(DATA TO USE)

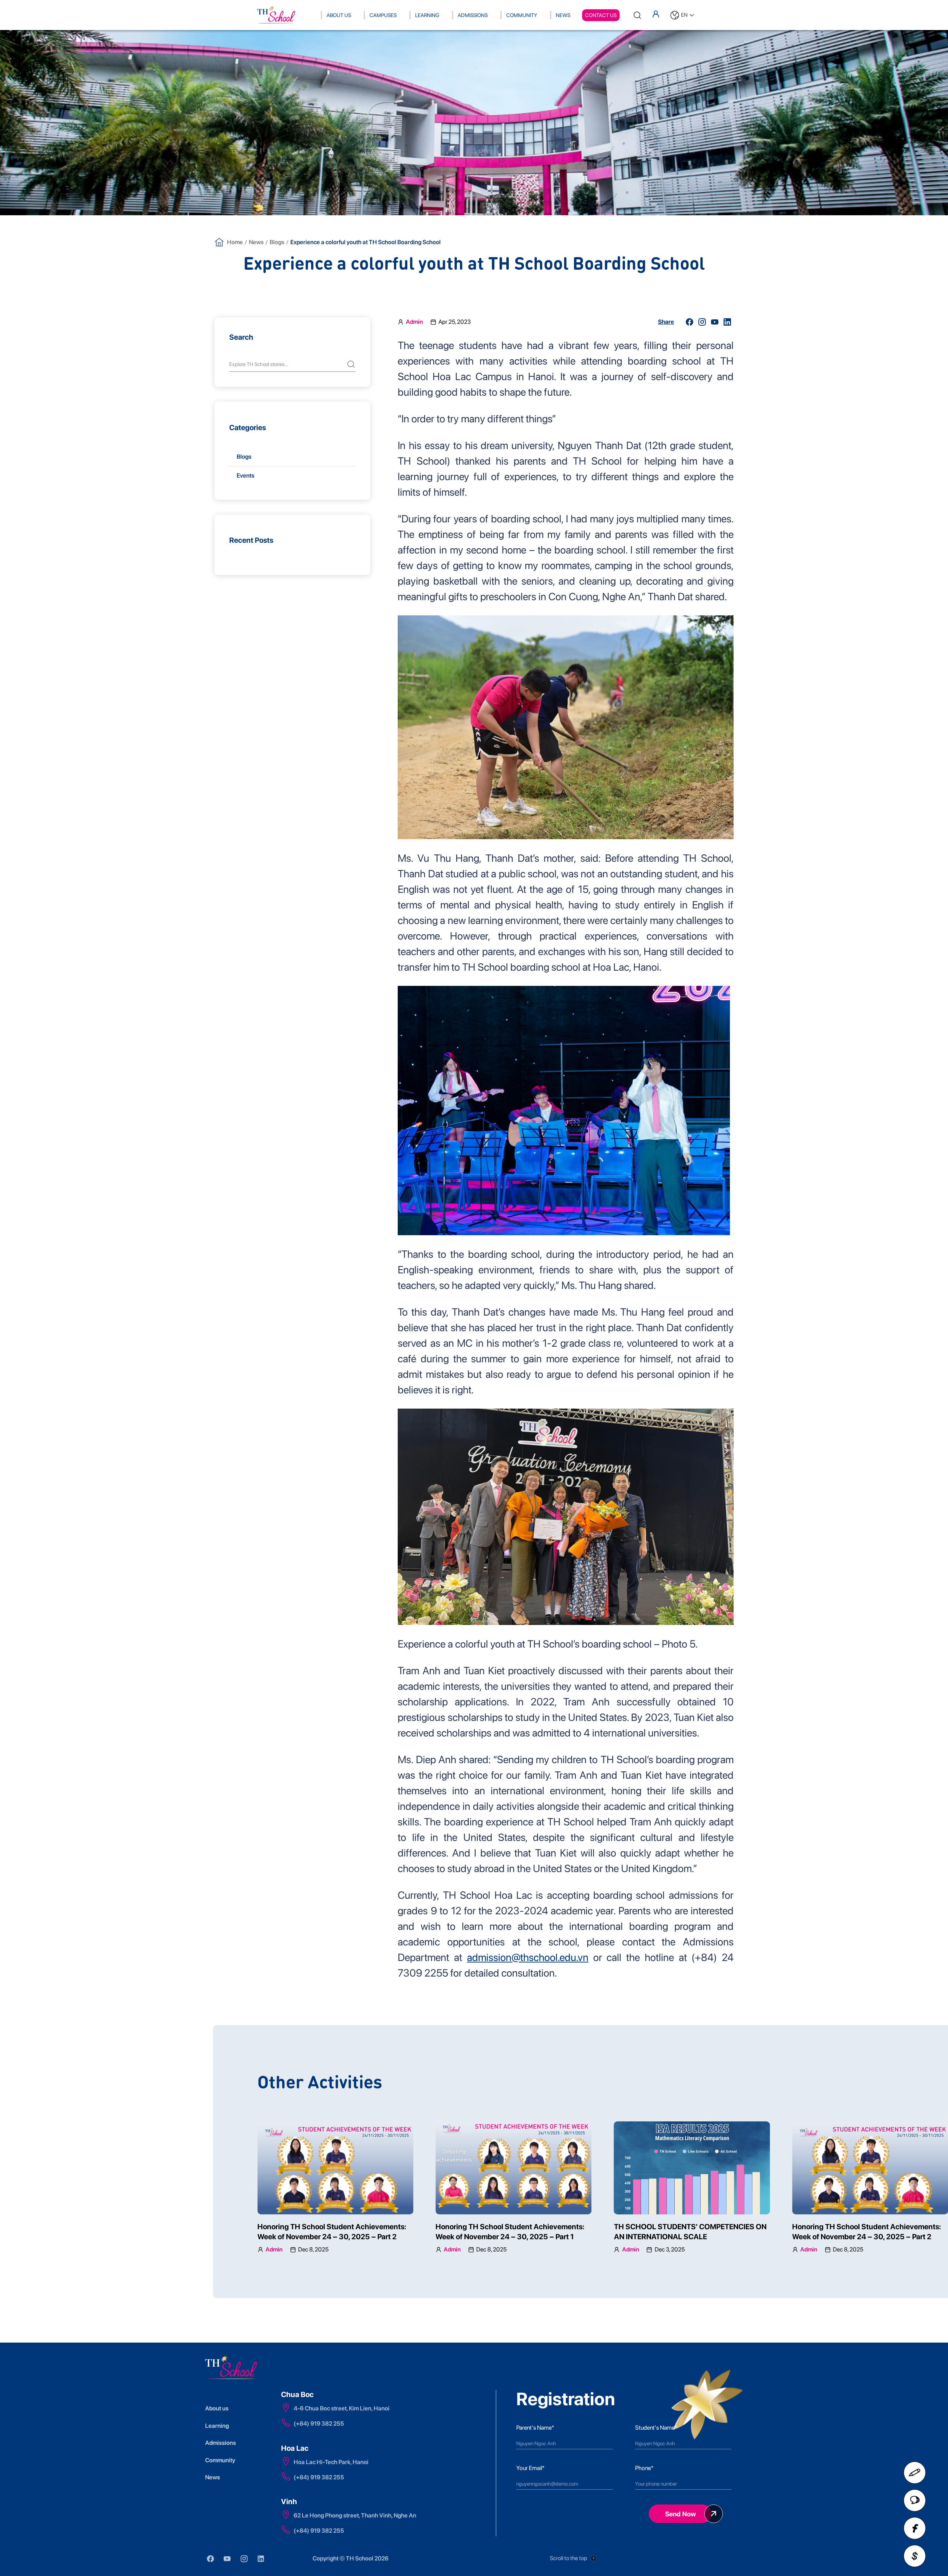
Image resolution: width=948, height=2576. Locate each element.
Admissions (473, 15)
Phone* (644, 2468)
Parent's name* (535, 2427)
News (563, 15)
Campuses (383, 15)
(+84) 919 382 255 (319, 2423)
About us (216, 2408)
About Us (339, 15)
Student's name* (656, 2427)
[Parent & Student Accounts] (656, 14)
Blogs (277, 242)
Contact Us (601, 15)
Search (241, 337)
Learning (427, 15)
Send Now (680, 2514)
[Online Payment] (915, 2556)
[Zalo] (915, 2500)
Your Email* (530, 2468)
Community (521, 15)
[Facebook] (915, 2528)
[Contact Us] (915, 2473)
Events (245, 475)
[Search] (637, 15)
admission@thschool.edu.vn (527, 1957)
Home (235, 242)
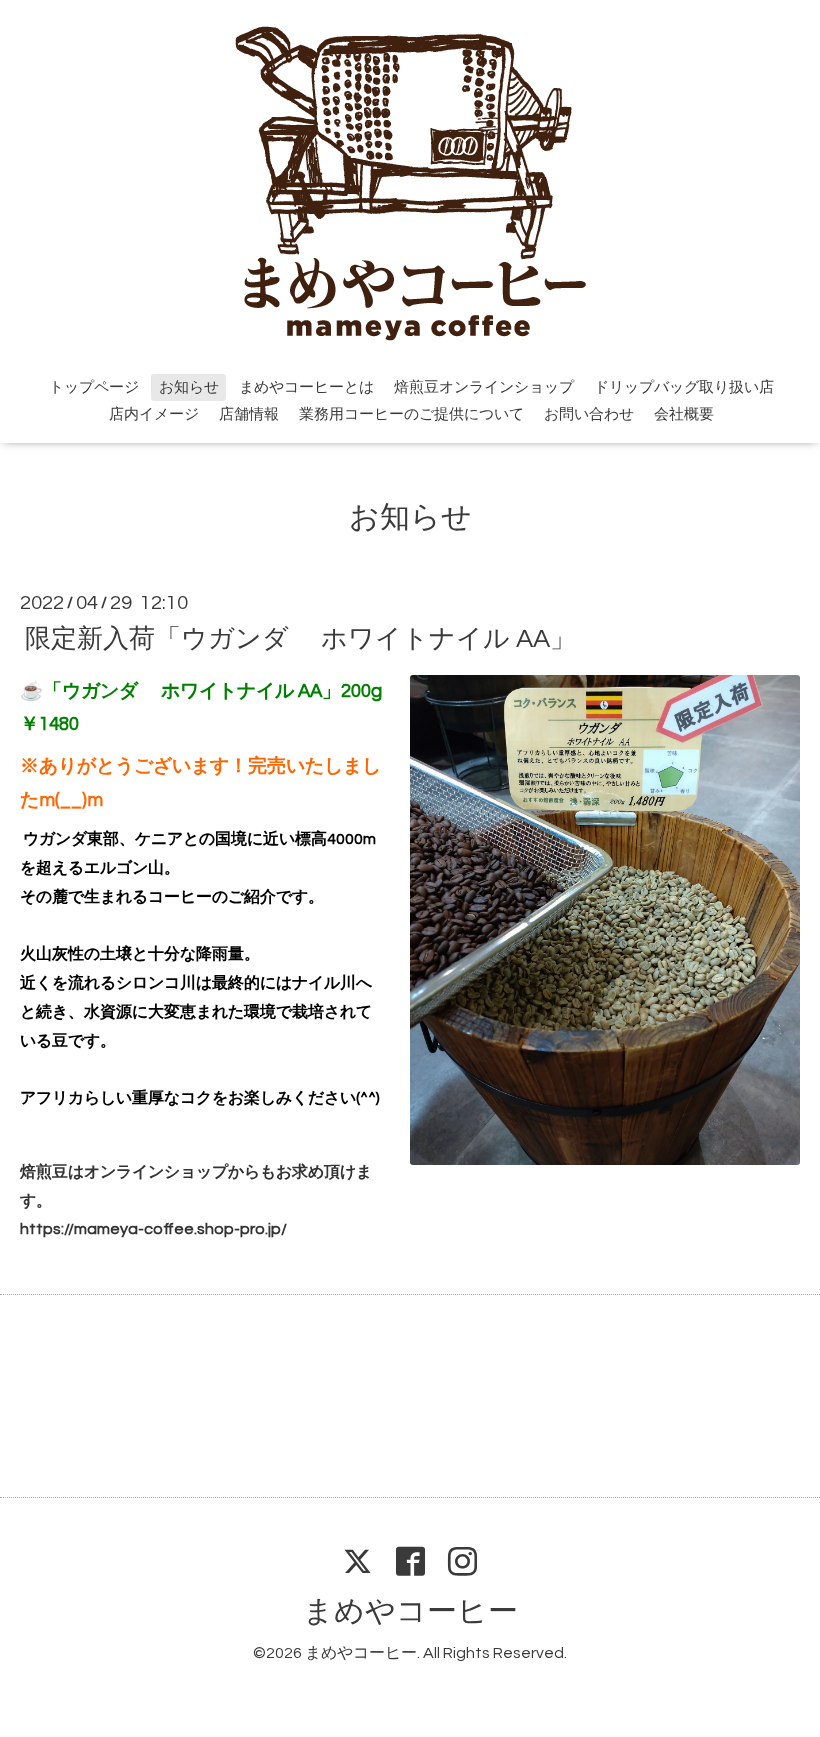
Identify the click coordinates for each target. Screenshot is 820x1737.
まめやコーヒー (410, 1611)
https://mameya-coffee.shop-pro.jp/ (153, 1229)
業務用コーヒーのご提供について (411, 414)
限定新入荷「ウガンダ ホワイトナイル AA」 (300, 638)
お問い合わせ (589, 414)
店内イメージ (154, 414)
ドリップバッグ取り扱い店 (684, 387)
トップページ (94, 387)
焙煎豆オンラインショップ (484, 387)
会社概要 (684, 414)
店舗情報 (249, 414)
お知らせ (189, 387)
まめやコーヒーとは (306, 387)
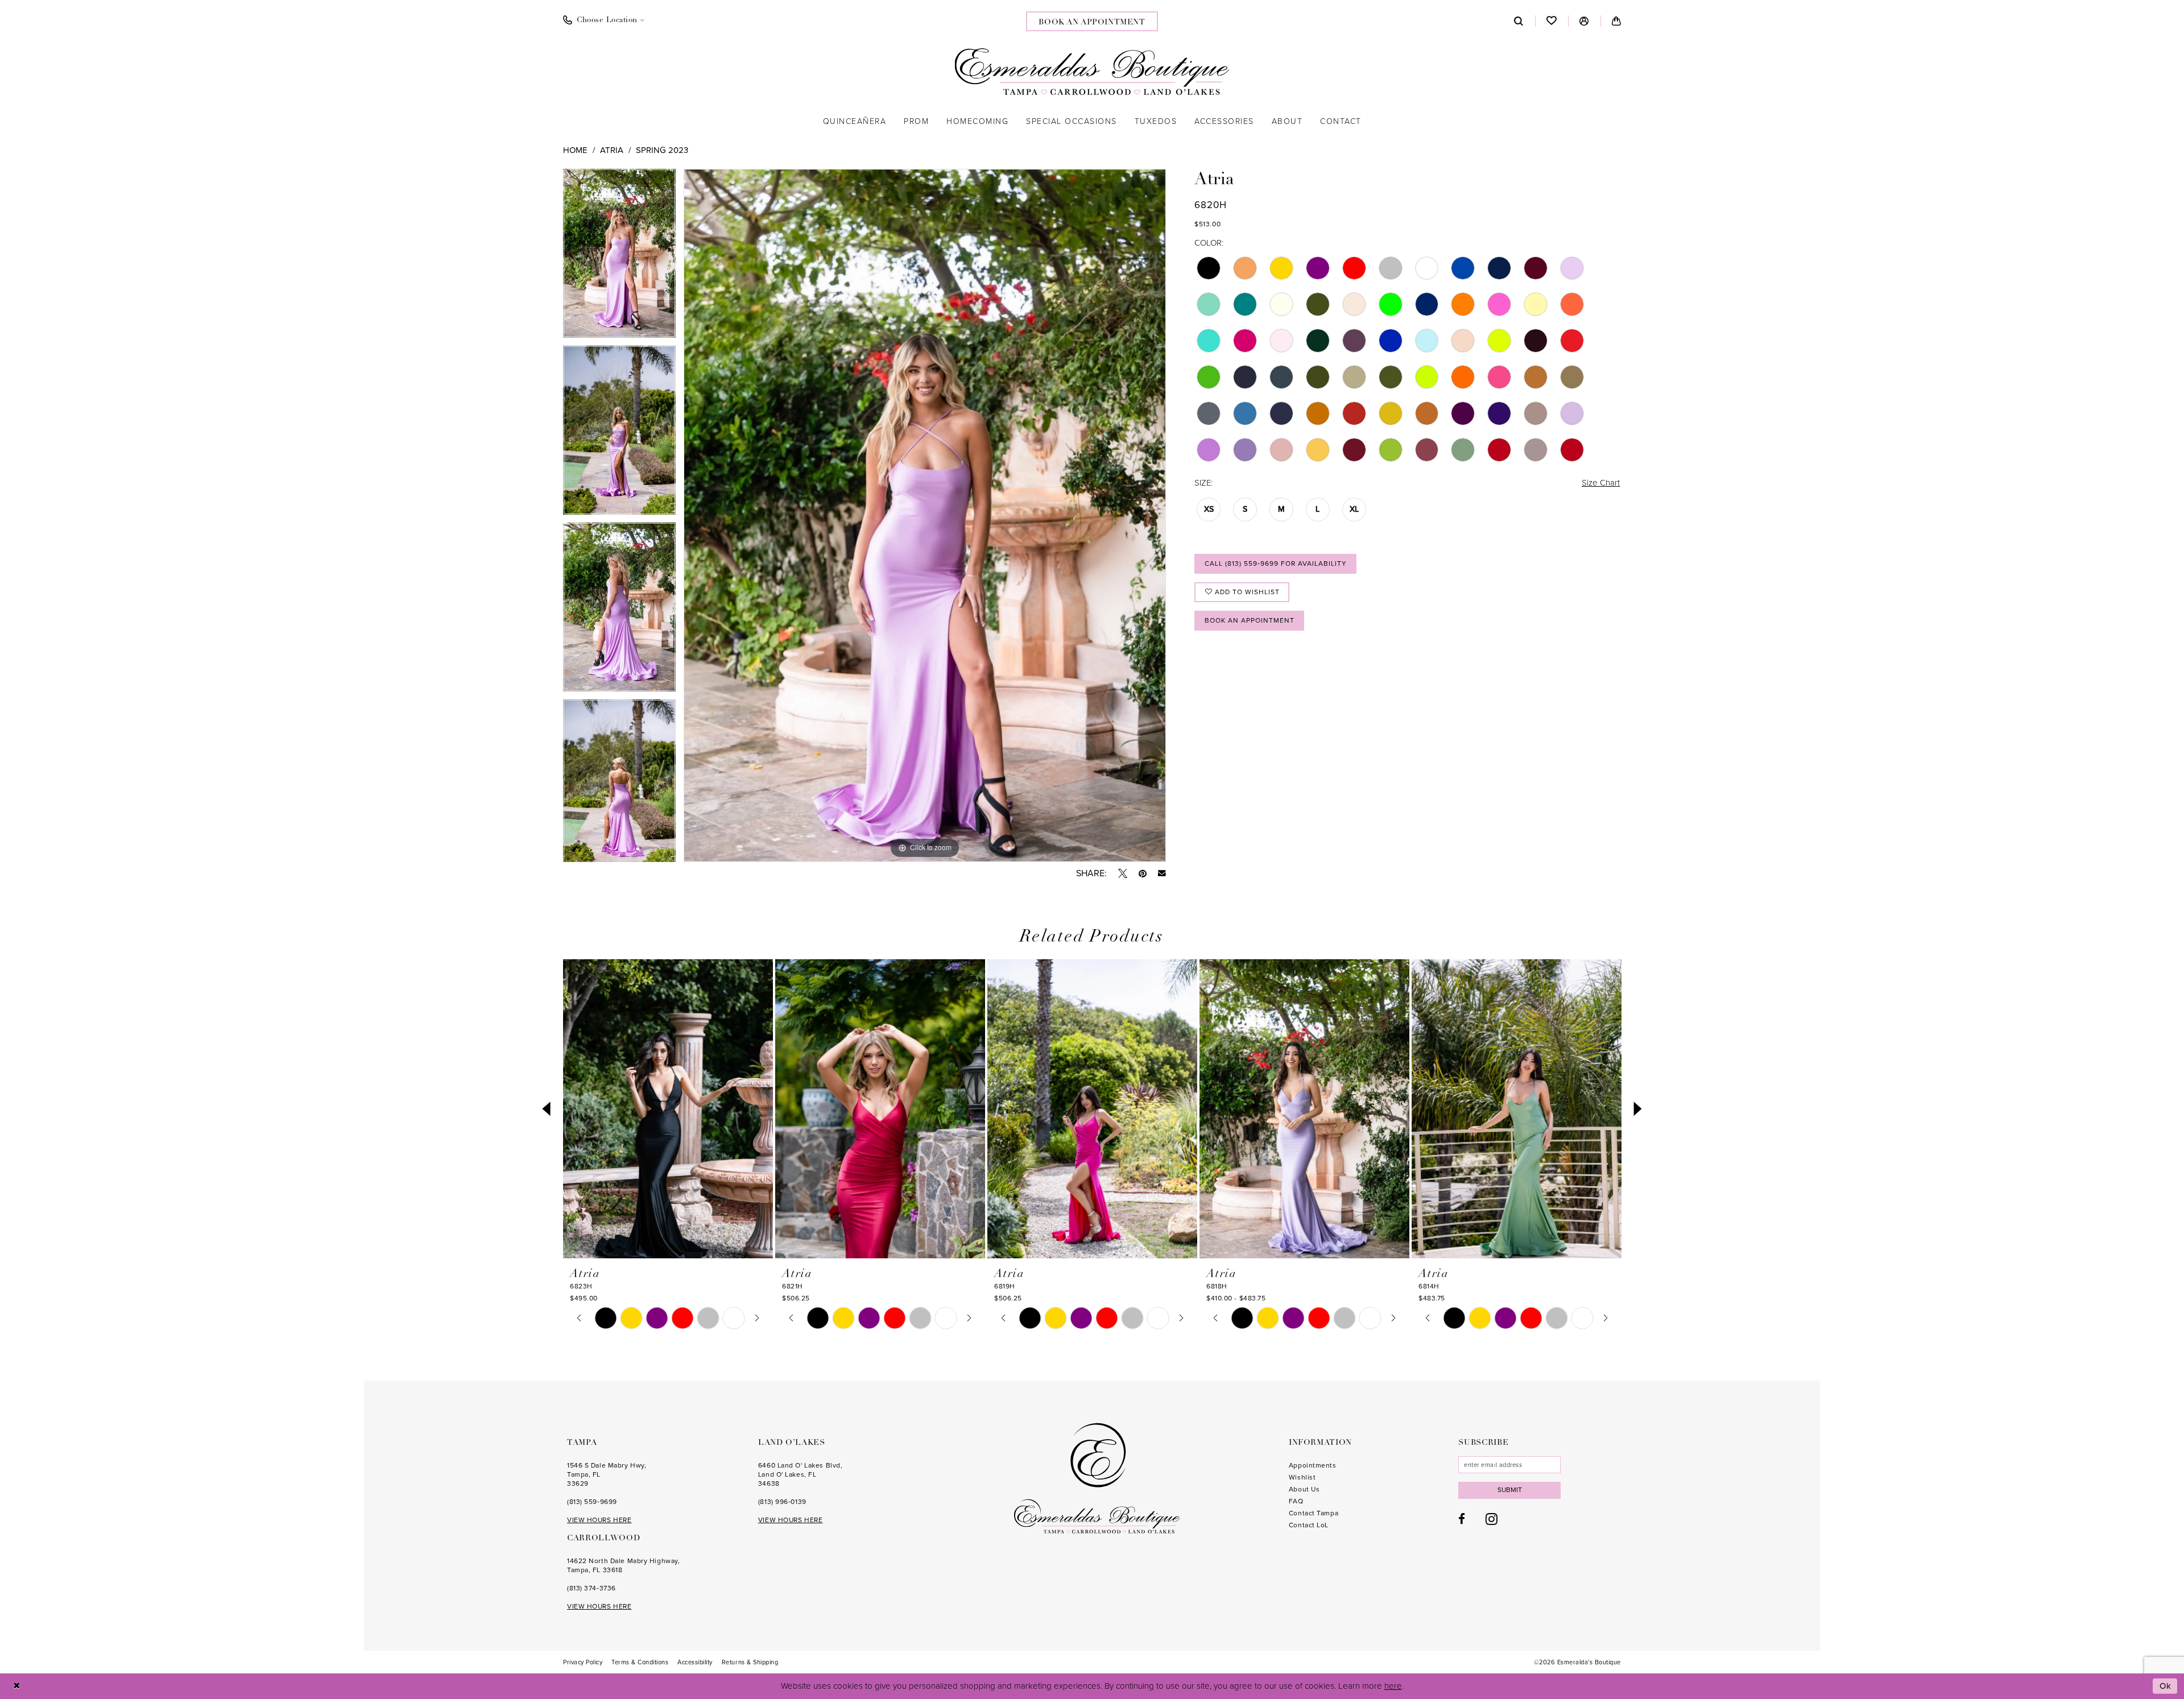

(End DATA TO USE)

→ TASK DIRECTIONS: Nothing but the lines from the one holding "限定新入荷「ウガンダ ホワイトナイル AA」 (300, 638)" through the last line of the entries should be written out, exactly and inclusively, minus the pictures.

→ SOLVED PROBLEM:
限定新入荷「ウガンダ ホワイトナイル AA」 (300, 638)
お問い合わせ (589, 414)
店内イメージ (154, 414)
ドリップバッグ取り扱い店 (684, 387)
トップページ (94, 387)
焙煎豆オンラインショップ (484, 387)
会社概要 (684, 414)
店舗情報 (249, 414)
お知らせ (189, 387)
まめやコーヒーとは (306, 387)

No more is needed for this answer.